Last week’s blog was heavy-duty, I know. So I figured this week I should tackle a somewhat less weighty topic. And so, I give to you a thousand words on the joys (or not) of backing up data.
This is something that has been on my mind quite a bit lately. In this all-digital age, my wife and I have all of our baby pictures and videos stored on various hard drives, and I’ve been sick with worry lately that some of those videos and/or pictures might not necessarily be backed up somewhere. And all it takes is one failed hard drive, and everything goes POOF! I’m not a big fan of POOF. So I’ve been contemplating how best to make sure that there are multiple copies of everything, so we don’t lose those precious memory-records.
We do have an external hard drive that (I think) everything is stored on. The problem is that the videos we took when our son was a baby are only found on that hard drive. So if that hard drive dies, we lose all those videos. And one thing I’ve learned from technology experts over the years is that hard drives fail. No exceptions. So I’m determined to do something to make sure we don’t lose irreplaceable videos.

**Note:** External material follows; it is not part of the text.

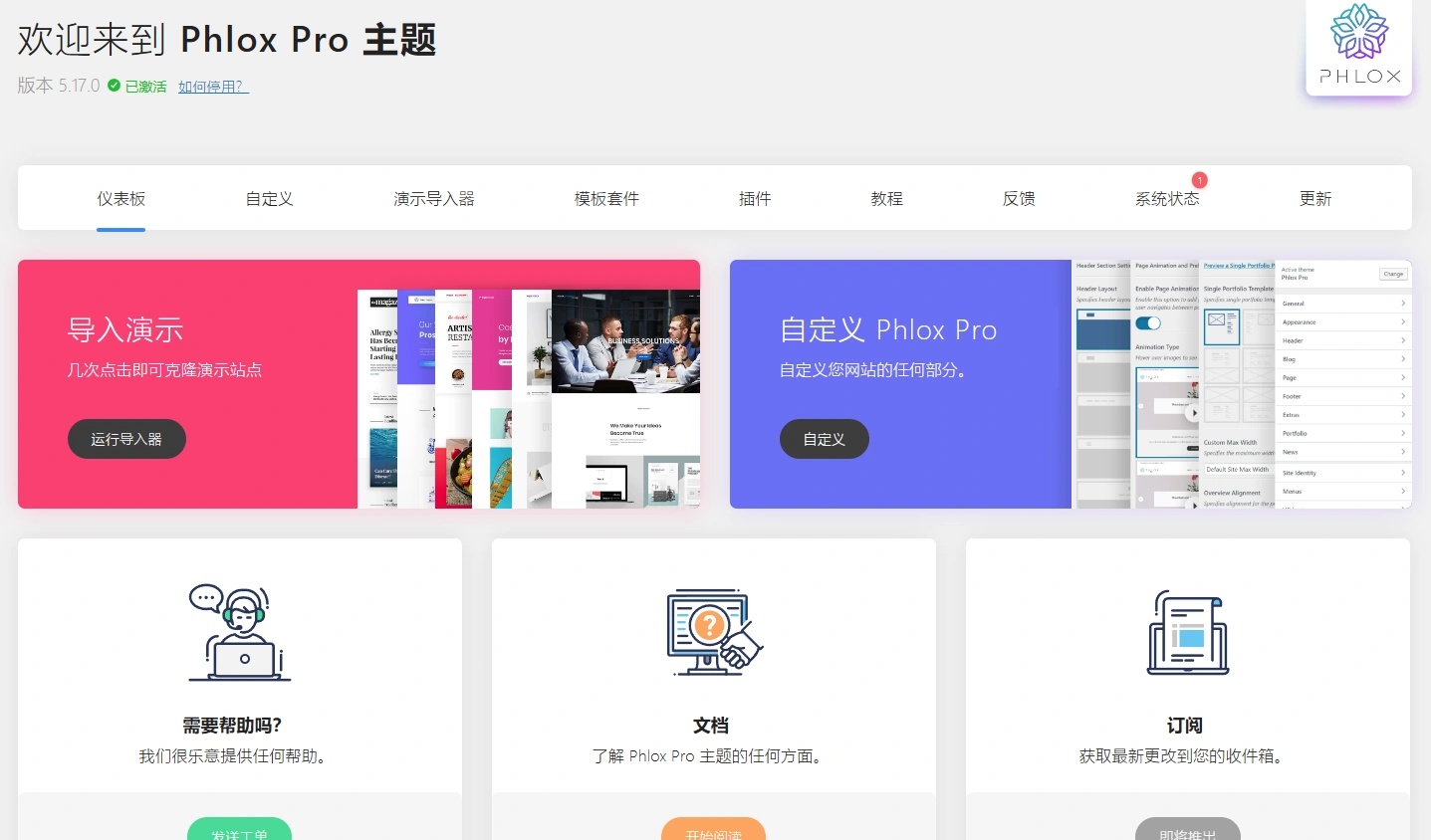Click the documentation screen icon above 文档

tap(713, 630)
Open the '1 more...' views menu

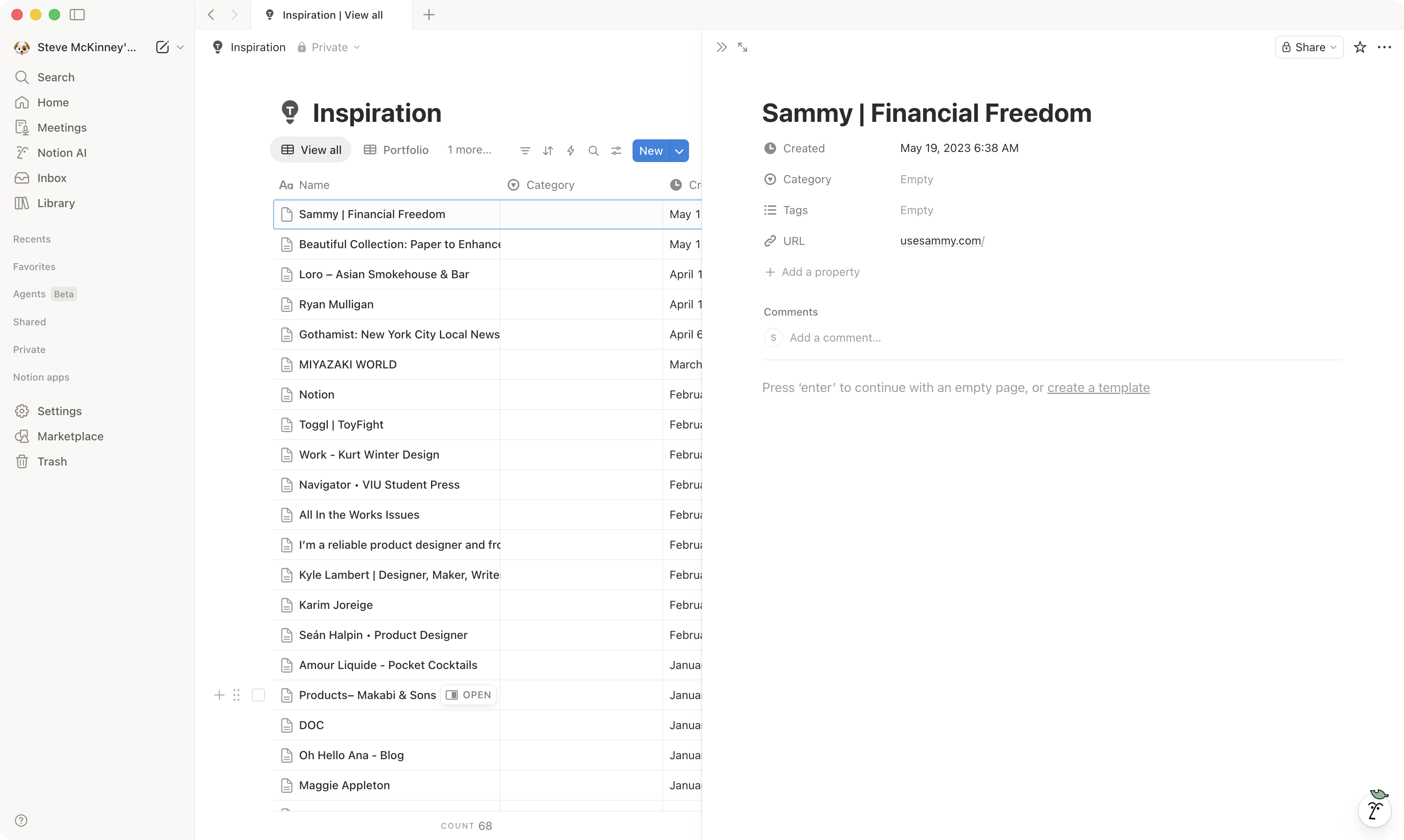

Now, I won’t keep you in suspense about what we ultimately decided to do for our backup solution. We went the cheap route and bought a second external hard drive. The problem with just using a basic external hard drive for backup is that you have to transfer everything manually. Which is, of course, a pain. But hey, we got a 1 TB hard drive for $75, which I think was a pretty good deal. And 1 TB is a LOT of storage space, so I’m not too concerned about filling it any time soon.
There are, of course, other options for backing up data. One of the cheapest and best options is Carbonite. Granted, I’ve never actually used Carbonite myself, so maybe it’s not quite as good as advertised, but their advertising sure sounds spectacular. For $55 a year, Carbonite backs up everything on your computer. It only works when the computer is idle, so it doesn’t slow down what you’re doing. It does everything automatically, so you don’t even have to think about it. And there’s no storage limit. The catch (at least for me) is that it doesn’t back up stuff on an external hard drive. It only backs up stuff that’s actually on the computer. And since I have files that are only stored on an external hard drive (because my netbook’s internal hard drive is a paltry 160 GB), Carbonite isn’t exactly a great solution for me.
Another option would be to buy a larger internal hard drive for my netbook and then back it up using Carbonite. The problem with that is that I don’t know if my netbook’s hard drive is upgradeable, and if it is, I don’t know what kind of hard drive it uses, and I don’t really know where to find that information. Plus, it would probably be more expensive than just buying a big external hard drive anyway.
Yet another option would have been to buy a whole new laptop with a big hard drive, transfer everything over to that, and then use Carbonite to back it all up. That would probably have been my preferred option, to be honest, but laptops are expensive. And unfortunately, I couldn’t convince my wife that we needed to buy one. Oh well. Someday, perhaps.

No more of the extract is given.